Two days after the Chinese tents at Raki Nalla were taken down and troops withdrawn, a top official in New Delhi said “we are still analysing the reasons for the incursion, but we are inclined to believe that they (China) want us to bring [discussion of] the LAC out of the back burner”.

Beginning with New Delhi’s Foreign Office’s PAIS (Pakistan, Afghanistan, and Iran) desk, that argument has begun to falter.

In the meantime, China is turning the Karakorum Highway, at least on its side, into an all-weather road.

Add to that the announcement from former Indian Army Chief V K Singh to the Indian public that Chinese military engineers are in Gilgit and Baltisthan, part of  Pakistan Occupied Kashmir (POK) – an area that the Indian Parliament  has resolved to claim.

In other words, while China and Pakistan are finding convergent interest across the Karakorum Highway, the Foreign Office in New Delhi is yet to reconcile the head of the PAI desk with the Head of East Asia desk.

The divide runs wider and deeper, and flows right into the schism between the Ministry of the Defence and the Ministry of Home Affairs.

The Army claims incursions like that of April 15 happen because it doesn’t have operational control over the Indo-Tibetan Border Police – a para-military force that is designated to guard the India-China border.

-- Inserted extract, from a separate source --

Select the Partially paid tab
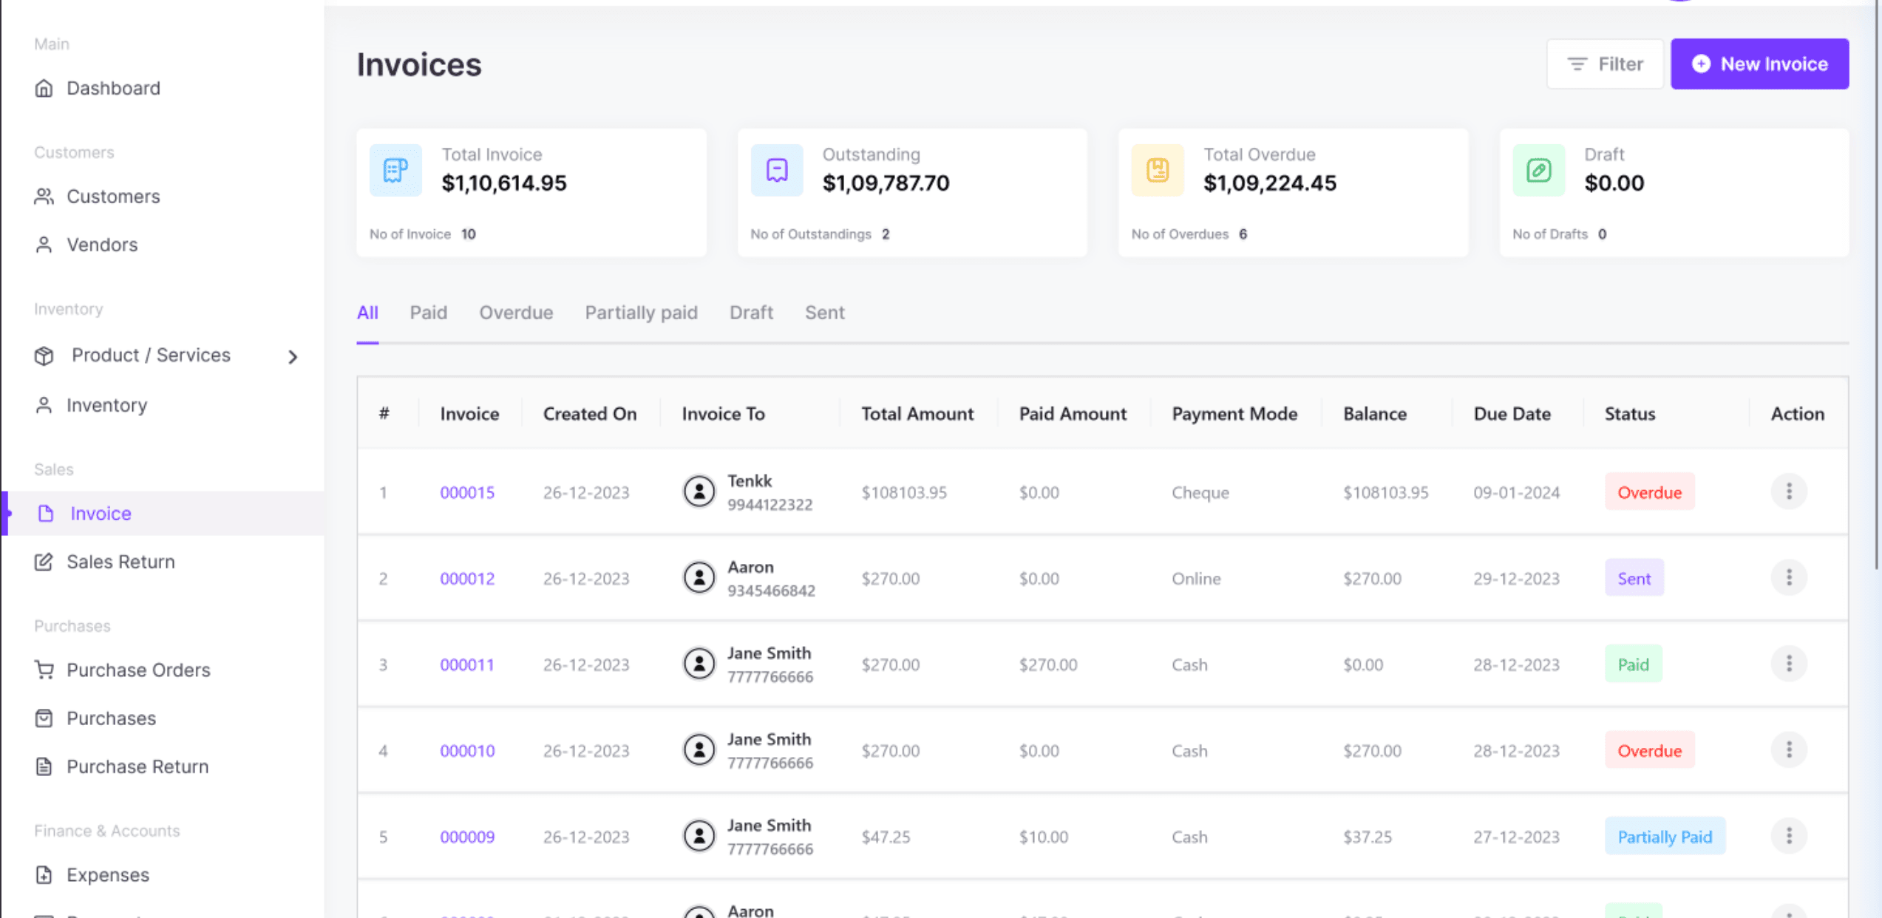Screen dimensions: 1882x918 pos(641,313)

On the other hand, the Ministry of Home Affairs argues against the army’s possessiveness about boundaries.

Such is the environment that awaits Le Keqiang in New Delhi.

Unlike External Affairs Minister Salman Khurshid’s visit to Beijing, which provided him with no answers about the April 15 incursion, Li Keqiang will likely scissor the fat of emotion and get to the bone.

Beijing is sick of New Delhi’s languor. “Settle the borders, we want to determine where China ends and India begins. You want to keep it ambiguous.” That is likely to be Premier Li’s categorical statement.

This ups India’s ante. New Delhi wanted this visit to focus on trade, on how Chinese markets could be opened up to more Indian goods and services. The incursion at Raki Nala has made it possible for Beijing to disrupt the Indian government’s approach.

In other words, Beijing is saying we have your money so let us not discuss it; but you have our borders so let us talk about it. The borders are not China’s alone, however, as they are also shared by Tibet, and with a mixed ethnicity and religiosity in China’s autonomous region of Xinjing.

China drubbed India in war after the Indian military found that it had connected Xinjiang and Tibet through territory claimed by India.

Look at the map, look at the topography, see the ranges spiraling out of the Pamir mountain range in Central Asia, and try untangling the knot.

Forbidding as it may be, there is a way to scale the Pamir Knot.  Bar the last 60 odd years, neither the treacherously high ranges of the PamirMountains (nor their off-shoots such as the Karakorum) or the Himalayas have stopped exchanges between India and China.

The views expressed in this article are the author's own and do not necessarily reflect the publisher's editorial policy.